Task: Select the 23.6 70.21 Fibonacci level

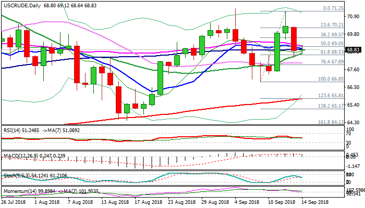Action: [x=331, y=24]
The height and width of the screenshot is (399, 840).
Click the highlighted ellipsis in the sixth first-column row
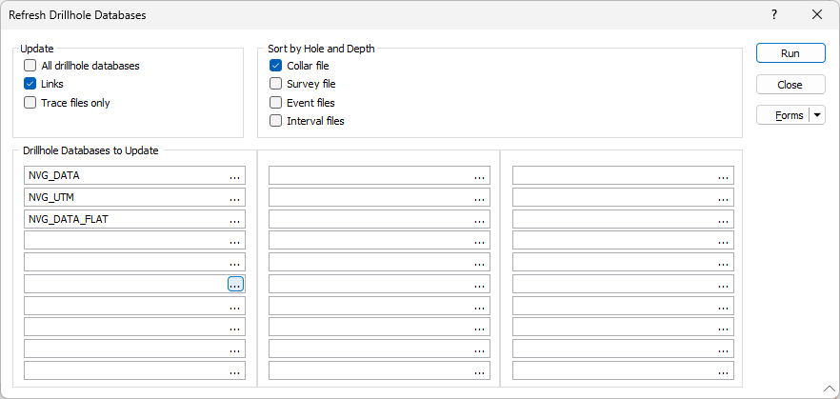[236, 284]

━━━━━━━━━━━━━━━━

**Try it**
If any image appears in the entries, omit it and return the rest verbatim.

**Solution to this task**
Task: Select the 23.6 70.21 Fibonacci level

Action: [x=331, y=24]
The height and width of the screenshot is (399, 840).
Click the highlighted ellipsis in the sixth first-column row
[236, 284]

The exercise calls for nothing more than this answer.